Reti elettriche: la colonna portante della Decarbonizzaziond

Le reti elettriche non sono più infrastrutture passive ma abilitatori dinamici. L’UE necessita di oltre 584 miliardi di euro entro il 2030 per aggiornare ed espandere le reti, di cui due terzi destinati alle reti di distribuzione locale. Gli investimenti in interconnessioni transfrontaliere sono vitali per integrare le capacità rinnovabili decentralizzate e garantire la sicurezza degli approvvigionamenti.

Materie prime critiche (CRM) e autonomia strategica

La dipendenza esterna dell’UE per le materie prime critiche (come litio, cobalto e terre rare) è un collo di bottiglia per la produzione cleantech e per la green economy. Il Critical Raw Materials Act del 2024 fissa peraltro parametri ambiziosi per il 2030:

  • Almeno il 10% dell’estrazione deve avvenire nell’UE.
  • Almeno il 40% della lavorazione deve essere domestica.
  • Almeno il 25% deve provenire dal riciclo. Ad oggi sono stati approvati 47 “progetti strategici” nell’UE per rafforzare questa catena del valore, con investimenti previsti per 22,5 miliardi di euro.

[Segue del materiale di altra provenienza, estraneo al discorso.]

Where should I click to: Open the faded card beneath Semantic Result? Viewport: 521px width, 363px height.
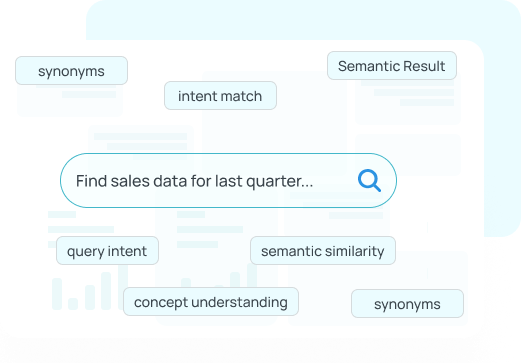coord(408,102)
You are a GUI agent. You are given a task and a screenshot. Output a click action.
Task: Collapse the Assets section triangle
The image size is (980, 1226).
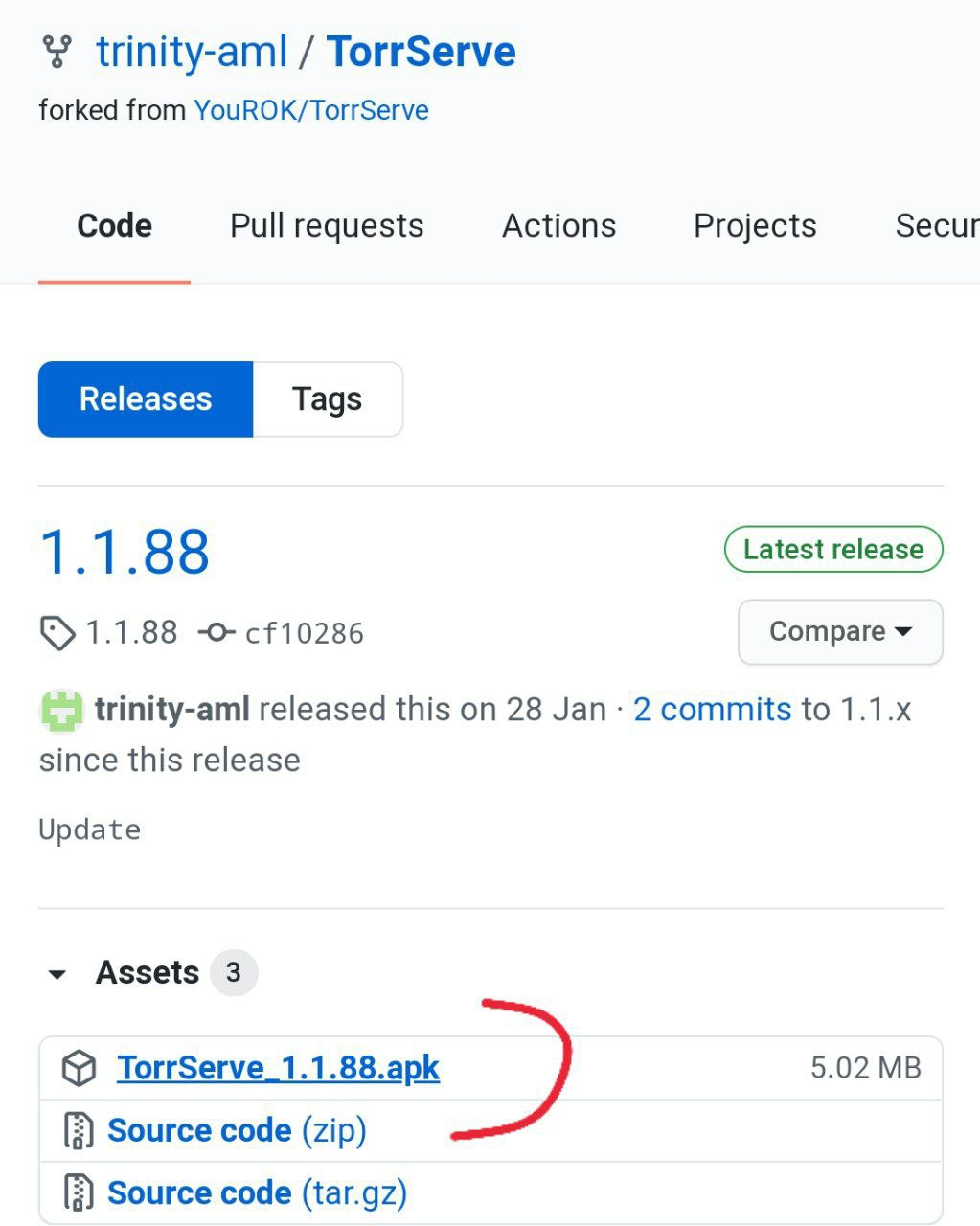[x=57, y=974]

Idrogeno verde: sfide di costo e infrastruttura

L’idrogeno verde è essenziale per i settori “hard-to-abate“, ma il suo costo rimane elevato (6-8 €/kg contro i 3 €/kg del fossile). L’UE punta a consumare 20 milioni di tonnellate entro il 2030, ma la capacità installata attuale è inferiore allo 0,5 GW, contro l’obiettivo di 40 GW. Strumenti come la “European Hydrogen Bank” sono stati creati per agire sui prezzi e stimolare la domanda.

La dimensione sociale: una transizione giusta e inclusiva

Un elemento centrale della strategia europea è che nessuno venga lasciato indietro (Just Transition) e in questo senso occorre considerare una serie di fattori che agiscono a livello di impatto sociale e che sono direttamente collegati alla transizione energetica.

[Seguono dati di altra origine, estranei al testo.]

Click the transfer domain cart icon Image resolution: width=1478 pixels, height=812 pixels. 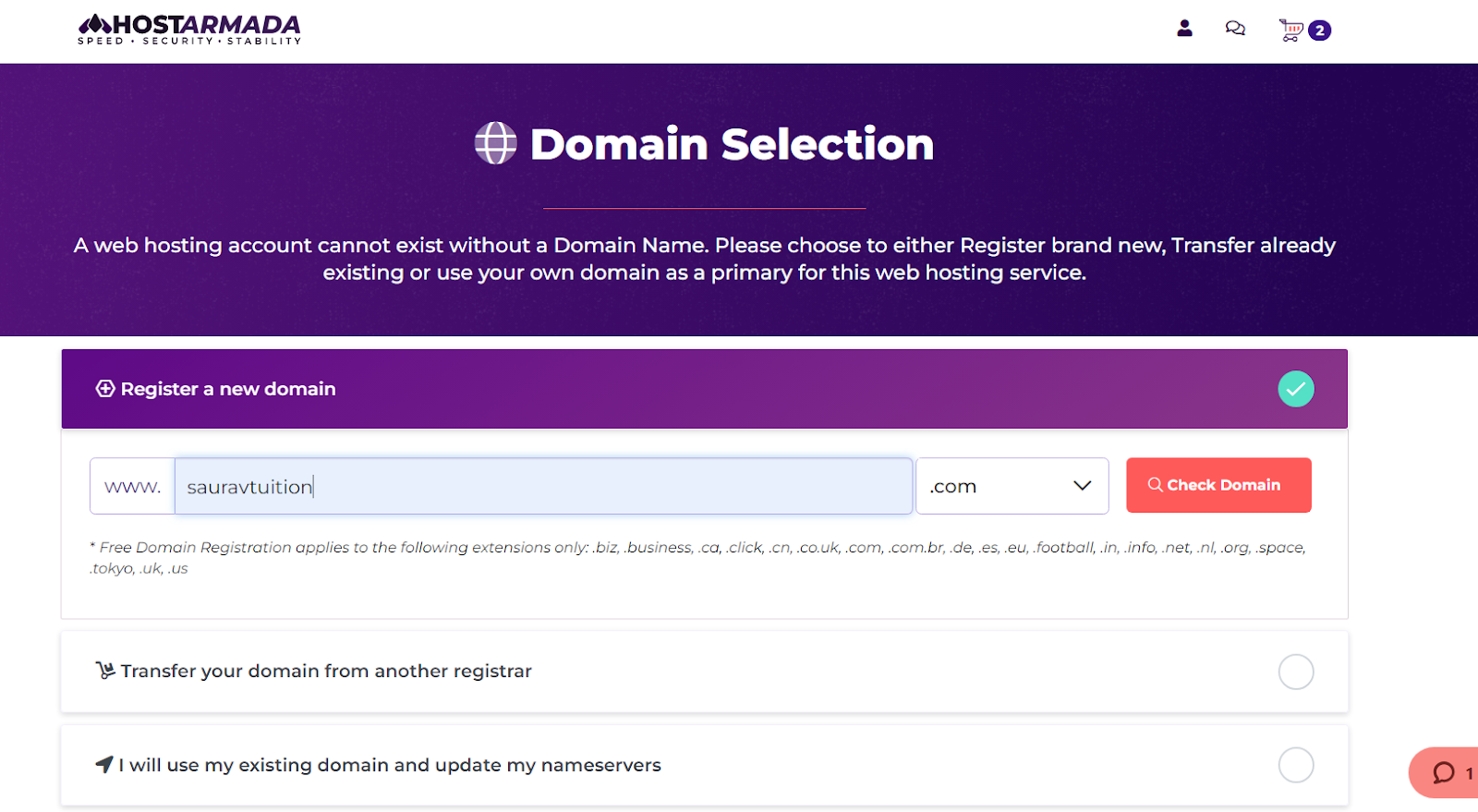103,671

Povertà energetica e il Social Climate Fund

Nel 2024, oltre 41 milioni di europei (il 9,2% della popolazione) non potevano permettersi di riscaldare adeguatamente la propria casa. L’introduzione dell’ETS 2 (il mercato del carbonio per edilizia e trasporti) dal 2027 rischia di colpire i nuclei più vulnerabili. Per mitigare questo impatto, il Social Climate Fund (SCF) mobiliterà circa 86,7 miliardi di euro per sostenere l’efficienza energetica e la mobilità sostenibile delle famiglie a basso reddito.

Il ruolo delle Comunità Energetiche

Le comunità energetiche rinnovabili permettono ai cittadini di diventare “prosumer” (produttori e consumatori), democratizzando l’energia e riducendo la dipendenza dalle grandi aziende. Queste iniziative sono fondamentali per aiutare a costruire nuove narrazioni di sviluppo sostenibile.

Verso una nuova governance degli investimenti

Il successo della transizione energetica in Europa dipende prima di tutto dalla capacità di coordinare politiche industriali, commerciali e sociali. In questo scenario gli investimenti per la transizione energetica hanno bisogno che sia garantita una stabilità normativa e una visione di lungo periodo in grado di guardare oltre la scadenza dei fondi PNRR nel 2026.

Solo un impegno finanziario collettivo, supportato da nuovi strumenti di debito comune (come auspicato dal rapporto Draghi), potrà permettere all’Europa di trasformare la sfida climatica in un’opportunità di rinascita economica e sociale.